//! # orx-concurrent-iter
//!
//! [![orx-concurrent-iter crate](https://img.shields.io/crates/v/orx-concurrent-iter.svg)](https://crates.io/crates/orx-concurrent-iter)
//! [![orx-concurrent-iter documentation](https://docs.rs/orx-concurrent-iter/badge.svg)](https://docs.rs/orx-concurrent-iter)
//!
//! A thread-safe, convenient and lightweight concurrent iterator trait and efficient implementations.
//!
//! * **convenient**: An iterator implementing `ConcurrentIter` can safely be shared among threads as a shared reference. Further, it may be used similar to a regular `Iterator` with `for` syntax.

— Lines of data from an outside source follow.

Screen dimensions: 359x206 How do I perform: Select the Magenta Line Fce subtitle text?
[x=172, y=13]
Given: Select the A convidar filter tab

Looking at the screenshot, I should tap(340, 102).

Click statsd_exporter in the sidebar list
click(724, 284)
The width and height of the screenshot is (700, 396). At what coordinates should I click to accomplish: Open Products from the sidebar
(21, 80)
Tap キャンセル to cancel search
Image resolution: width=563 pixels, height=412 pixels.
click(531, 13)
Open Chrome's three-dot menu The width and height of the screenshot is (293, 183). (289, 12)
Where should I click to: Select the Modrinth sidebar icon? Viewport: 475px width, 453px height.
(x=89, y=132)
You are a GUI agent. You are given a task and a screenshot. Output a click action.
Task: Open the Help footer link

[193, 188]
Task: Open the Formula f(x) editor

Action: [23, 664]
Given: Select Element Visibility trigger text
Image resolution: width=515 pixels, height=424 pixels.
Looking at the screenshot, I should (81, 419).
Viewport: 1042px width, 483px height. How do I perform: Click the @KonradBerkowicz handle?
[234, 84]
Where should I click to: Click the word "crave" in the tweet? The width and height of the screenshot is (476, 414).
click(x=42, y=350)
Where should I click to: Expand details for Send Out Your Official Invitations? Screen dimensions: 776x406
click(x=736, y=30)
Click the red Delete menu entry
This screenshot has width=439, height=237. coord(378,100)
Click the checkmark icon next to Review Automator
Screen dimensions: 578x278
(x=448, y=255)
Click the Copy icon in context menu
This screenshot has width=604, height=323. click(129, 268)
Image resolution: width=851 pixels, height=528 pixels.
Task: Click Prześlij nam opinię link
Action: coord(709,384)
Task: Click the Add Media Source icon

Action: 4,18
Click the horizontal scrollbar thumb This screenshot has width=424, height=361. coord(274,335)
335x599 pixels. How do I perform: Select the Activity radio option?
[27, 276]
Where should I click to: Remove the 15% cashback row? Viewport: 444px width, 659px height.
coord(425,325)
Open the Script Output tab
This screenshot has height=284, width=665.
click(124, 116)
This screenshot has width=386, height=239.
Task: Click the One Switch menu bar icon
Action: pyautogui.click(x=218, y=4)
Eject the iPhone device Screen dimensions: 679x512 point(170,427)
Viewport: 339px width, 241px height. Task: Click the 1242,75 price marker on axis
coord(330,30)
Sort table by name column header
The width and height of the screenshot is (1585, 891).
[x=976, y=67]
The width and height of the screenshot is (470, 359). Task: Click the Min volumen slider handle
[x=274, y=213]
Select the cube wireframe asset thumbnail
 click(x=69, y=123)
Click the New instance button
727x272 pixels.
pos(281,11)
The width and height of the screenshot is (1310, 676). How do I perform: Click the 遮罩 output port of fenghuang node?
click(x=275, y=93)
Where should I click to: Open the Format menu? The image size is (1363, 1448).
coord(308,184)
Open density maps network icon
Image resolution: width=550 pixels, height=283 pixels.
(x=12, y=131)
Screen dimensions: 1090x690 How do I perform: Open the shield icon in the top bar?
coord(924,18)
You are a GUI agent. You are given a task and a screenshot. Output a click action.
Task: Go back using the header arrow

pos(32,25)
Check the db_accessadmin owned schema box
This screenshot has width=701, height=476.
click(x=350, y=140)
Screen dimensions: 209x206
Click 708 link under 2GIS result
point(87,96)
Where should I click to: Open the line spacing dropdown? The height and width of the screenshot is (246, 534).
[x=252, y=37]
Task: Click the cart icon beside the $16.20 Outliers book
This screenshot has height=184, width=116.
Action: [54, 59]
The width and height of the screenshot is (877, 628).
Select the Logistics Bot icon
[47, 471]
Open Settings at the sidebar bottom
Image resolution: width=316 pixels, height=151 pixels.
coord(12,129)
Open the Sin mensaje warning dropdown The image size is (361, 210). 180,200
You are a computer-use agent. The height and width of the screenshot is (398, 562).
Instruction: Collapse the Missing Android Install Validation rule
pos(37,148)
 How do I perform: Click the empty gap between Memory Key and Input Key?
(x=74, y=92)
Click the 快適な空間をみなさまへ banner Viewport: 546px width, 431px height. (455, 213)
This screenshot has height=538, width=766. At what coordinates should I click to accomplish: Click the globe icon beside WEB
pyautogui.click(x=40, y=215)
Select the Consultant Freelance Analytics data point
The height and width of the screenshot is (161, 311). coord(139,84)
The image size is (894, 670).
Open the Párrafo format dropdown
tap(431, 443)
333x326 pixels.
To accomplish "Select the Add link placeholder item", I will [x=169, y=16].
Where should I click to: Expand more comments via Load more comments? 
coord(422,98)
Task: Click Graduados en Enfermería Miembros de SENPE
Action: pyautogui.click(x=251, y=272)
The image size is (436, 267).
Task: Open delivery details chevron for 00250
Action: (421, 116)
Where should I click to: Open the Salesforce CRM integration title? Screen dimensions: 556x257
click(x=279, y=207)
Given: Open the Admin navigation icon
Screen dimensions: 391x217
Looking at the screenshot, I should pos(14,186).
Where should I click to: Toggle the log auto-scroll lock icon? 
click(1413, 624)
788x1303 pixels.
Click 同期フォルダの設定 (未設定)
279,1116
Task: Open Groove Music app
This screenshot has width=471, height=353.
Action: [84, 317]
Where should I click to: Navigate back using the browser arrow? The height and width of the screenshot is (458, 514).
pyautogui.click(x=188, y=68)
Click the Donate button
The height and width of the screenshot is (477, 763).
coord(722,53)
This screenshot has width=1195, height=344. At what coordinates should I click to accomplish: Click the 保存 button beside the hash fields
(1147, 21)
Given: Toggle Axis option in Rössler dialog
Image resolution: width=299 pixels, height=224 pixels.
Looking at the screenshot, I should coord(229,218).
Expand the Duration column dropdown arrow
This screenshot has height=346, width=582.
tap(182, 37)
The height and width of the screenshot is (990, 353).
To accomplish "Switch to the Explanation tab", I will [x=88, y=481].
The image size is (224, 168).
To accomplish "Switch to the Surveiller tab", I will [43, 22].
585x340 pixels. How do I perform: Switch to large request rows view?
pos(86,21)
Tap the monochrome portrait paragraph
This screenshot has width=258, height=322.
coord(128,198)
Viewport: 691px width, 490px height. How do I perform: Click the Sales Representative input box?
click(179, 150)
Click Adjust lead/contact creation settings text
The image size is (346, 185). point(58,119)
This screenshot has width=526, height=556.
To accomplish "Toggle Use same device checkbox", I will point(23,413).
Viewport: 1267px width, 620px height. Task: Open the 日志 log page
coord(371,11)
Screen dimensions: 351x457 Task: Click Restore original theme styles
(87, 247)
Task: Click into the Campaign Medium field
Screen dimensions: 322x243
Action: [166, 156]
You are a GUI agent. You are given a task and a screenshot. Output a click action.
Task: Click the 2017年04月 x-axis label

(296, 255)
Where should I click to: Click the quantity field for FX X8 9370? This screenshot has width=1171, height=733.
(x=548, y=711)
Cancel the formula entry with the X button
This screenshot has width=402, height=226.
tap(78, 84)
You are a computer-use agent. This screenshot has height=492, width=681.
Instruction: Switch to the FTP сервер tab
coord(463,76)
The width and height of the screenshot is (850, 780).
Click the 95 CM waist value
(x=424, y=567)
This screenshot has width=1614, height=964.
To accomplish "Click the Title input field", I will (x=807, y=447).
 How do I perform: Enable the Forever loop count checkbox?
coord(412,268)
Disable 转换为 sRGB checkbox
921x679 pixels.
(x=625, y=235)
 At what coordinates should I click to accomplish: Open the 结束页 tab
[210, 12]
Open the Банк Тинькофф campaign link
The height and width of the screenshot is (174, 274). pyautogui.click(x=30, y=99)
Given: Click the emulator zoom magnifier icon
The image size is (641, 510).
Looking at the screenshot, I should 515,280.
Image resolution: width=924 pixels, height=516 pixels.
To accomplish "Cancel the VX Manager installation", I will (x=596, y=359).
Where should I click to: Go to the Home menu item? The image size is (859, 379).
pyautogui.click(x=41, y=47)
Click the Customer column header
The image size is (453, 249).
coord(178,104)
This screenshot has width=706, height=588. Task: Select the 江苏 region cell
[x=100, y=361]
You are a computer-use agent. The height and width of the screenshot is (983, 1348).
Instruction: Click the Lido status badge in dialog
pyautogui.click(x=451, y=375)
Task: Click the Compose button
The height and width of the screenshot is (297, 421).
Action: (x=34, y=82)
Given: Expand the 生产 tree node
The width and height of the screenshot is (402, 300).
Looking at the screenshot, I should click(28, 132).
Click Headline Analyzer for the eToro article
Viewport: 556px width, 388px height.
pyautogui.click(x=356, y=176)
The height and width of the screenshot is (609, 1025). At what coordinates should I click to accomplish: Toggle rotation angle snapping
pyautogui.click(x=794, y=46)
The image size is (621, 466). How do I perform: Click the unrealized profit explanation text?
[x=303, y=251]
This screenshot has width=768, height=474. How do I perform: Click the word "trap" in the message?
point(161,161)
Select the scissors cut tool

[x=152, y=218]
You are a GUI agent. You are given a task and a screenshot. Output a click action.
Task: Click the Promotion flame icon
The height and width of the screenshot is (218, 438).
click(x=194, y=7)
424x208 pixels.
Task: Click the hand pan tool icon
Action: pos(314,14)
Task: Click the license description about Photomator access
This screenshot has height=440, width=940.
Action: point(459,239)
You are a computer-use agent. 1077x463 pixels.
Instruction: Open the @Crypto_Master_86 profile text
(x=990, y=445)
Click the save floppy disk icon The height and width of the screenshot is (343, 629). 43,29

//! * **efficient** and **lightweight**: All concurrent iterator implementations provided in this crate extend atomic iterators, which are lock-free and depend only on atomic primitives.
//!
//! ## Examples
//!
//! ### Basic Usage
//!
//! A `ConcurrentIter` can be safely shared among threads and iterated over concurrently. As expected, it will yield each element only once and in order. The yielded elements will be shared among the threads which concurrently iterates based on first come first serve. In other words, threads concurrently pull elements from the iterator.
//!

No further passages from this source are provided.